Every so often, something fairly significant happens without anyone really noticing. That seems to be the case with the recent publication of the consultation summary for Eóin Tennyson MLA’s proposed Bill to ban “conversion practices” in Northern Ireland.

The document, which summarises hundreds of responses submitted last year, appeared online several weeks ago, quietly, on a back page of the NI Assembly website, with no social-media announcement from Tennyson or the Alliance Party. Whether that was deliberate or simply an oversight isn’t clear.

There had already been concerns about how the consultation was conducted. Northern Ireland’s politicians must consult before bringing a Private Member’s Bill, but they have significant freedom over how they design and run this. Everything, from the wording of the questions, to the receipt of submissions, to the analysis and final report, was controlled entirely by the Alliance Party.

For those of us deeply concerned about the proposal itself, it is naturally harder to trust that those steering the legislation will reflect opposing concerns in an even-handed way. We know of some who chose not to respond for exactly this reason.

Even so, the balance of responses referred to in the summary offers a sense of how concerned many people remain about the direction and scope of Tennyson’s proposal. Of 1288 responses, 466 disagreed ‘that legislation is necessary’. That number could potentially be much higher if the consultation wasn’t being overseen by the Bill proposer.

One striking omission from the consultation summary is any meaningful engagement with legal analysis. In our response to the consultation, we referred repeatedly to existing legal advice that explains how proposals like Tennyson’s would violate the European Convention on Human Rights.

Mr Tennyson relies on assessments provided by the Scottish Government when it considered bringing its own very similar Bill in 2023/24. In setting out its legality, he repeats a claim of the Scottish Government that the proposal is ‘necessary and proportionate’. But the Scottish Government has backtracked on that position, shelving its Bill apparently due to concerns it would be legally challengeable.

The Christian Institute commissioned legal advice specifically on Tennyson’s proposals, from a top KC. He explained how the proposals would interfere with multiple convention rights, and would be inappropriate to legislate as a Private Member’s Bill.

Although that opinion was published only after the consultation closed, Tennyson and his team already had access to it while writing the summary. Yet, aside from a passing acknowledgement that some “concerns” existed, the report makes no attempt to weigh or even recognise the strength of those legal arguments. Instead, it limits itself to capturing general sentiments rather than exploring whether those concerns are legally well-founded.

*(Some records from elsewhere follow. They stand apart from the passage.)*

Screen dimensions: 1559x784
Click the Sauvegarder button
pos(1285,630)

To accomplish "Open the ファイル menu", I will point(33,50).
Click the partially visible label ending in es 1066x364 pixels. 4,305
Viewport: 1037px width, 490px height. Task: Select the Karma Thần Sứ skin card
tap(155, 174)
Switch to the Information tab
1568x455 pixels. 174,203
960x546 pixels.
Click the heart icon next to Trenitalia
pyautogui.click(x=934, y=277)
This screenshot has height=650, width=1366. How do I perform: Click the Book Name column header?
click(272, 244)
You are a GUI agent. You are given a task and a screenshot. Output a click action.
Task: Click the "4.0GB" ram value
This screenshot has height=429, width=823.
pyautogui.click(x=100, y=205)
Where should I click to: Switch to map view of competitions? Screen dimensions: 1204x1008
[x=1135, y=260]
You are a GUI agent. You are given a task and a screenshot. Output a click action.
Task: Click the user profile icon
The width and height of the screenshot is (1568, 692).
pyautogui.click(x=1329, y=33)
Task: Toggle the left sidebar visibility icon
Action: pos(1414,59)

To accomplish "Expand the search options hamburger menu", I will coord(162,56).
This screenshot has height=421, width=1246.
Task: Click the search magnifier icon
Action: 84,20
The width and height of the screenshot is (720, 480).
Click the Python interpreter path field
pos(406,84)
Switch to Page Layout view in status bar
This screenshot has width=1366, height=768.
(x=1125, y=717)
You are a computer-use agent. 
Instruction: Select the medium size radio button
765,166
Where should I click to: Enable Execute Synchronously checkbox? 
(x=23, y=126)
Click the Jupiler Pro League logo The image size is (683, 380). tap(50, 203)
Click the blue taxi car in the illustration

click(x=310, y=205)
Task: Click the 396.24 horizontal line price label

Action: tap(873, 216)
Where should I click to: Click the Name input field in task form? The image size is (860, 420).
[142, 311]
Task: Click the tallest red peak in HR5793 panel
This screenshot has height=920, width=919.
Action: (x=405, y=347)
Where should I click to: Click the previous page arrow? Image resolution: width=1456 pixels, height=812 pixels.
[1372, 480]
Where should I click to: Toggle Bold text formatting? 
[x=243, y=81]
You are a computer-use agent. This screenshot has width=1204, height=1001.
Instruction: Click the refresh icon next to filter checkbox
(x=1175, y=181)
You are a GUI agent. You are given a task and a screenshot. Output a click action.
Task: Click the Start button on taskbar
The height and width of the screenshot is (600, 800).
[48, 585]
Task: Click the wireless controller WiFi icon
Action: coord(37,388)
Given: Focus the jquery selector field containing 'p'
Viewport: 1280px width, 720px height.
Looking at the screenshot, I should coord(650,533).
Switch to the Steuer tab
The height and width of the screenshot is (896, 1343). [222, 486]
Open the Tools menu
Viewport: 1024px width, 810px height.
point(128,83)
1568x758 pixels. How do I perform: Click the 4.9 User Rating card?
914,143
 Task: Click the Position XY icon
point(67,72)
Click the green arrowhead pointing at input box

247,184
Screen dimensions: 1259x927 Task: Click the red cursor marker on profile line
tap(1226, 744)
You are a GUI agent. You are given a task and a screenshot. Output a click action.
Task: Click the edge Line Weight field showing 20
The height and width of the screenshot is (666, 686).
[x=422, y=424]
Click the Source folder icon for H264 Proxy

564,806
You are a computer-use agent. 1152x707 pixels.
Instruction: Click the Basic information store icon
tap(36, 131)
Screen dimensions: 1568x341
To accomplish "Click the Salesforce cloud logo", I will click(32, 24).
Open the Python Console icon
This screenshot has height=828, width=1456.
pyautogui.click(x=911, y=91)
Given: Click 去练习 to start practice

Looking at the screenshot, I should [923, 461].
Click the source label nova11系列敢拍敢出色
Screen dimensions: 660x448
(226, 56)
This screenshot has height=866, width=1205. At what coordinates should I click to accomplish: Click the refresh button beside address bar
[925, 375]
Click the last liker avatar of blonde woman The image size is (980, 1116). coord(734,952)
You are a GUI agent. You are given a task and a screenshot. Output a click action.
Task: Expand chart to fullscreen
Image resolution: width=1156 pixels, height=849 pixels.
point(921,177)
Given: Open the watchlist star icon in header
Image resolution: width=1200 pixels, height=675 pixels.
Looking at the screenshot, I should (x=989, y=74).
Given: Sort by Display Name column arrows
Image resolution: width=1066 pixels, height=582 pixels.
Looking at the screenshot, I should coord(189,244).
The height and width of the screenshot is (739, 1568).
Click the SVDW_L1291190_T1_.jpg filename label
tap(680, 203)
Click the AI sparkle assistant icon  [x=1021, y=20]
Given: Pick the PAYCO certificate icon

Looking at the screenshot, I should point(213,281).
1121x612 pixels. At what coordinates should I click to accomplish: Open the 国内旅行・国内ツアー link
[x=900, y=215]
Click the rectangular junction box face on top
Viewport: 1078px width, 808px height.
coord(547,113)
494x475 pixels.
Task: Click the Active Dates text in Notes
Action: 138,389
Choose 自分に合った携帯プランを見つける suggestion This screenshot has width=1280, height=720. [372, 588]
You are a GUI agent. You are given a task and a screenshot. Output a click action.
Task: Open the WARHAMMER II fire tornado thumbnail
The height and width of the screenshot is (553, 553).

This is particularly relevant when reading the concluding section of the report. Tennyson notes that certain themes from the consultation will influence the final drafting, most notably the definition of “harm” and the threshold required to demonstrate it. However, he highlights only the concerns raised by LGBT groups who argued that the previous threshold (‘substantial distress’) placed too heavy a burden on alleged victims.

By contrast, concerns raised by religious groups, parents, and medical professionals receive only faint acknowledgment. The promise to refine the ‘avoidance of doubt’ clause offers little reassurance, when so many fundamental problems remain. In fact, Tennyson only goes so far as to say he wants to amend it to offer ‘reassurance’ – not to address genuine issues with his drafting.

Adding to this uncertainty is the silence since publication. Tennyson’s promises that updates on the Bill’s progress will be shared via social-media channels. But, taking his ‘X’ profile for example, he has made no mention of ‘conversion therapy’ or ‘practices’ since 2024. With a full year of silence, it’s hard to know where the Bill now stands.

For now, the consultation summary leaves us with more questions than answers. The publication may have slipped out quietly, but its implications deserve a much louder conversation.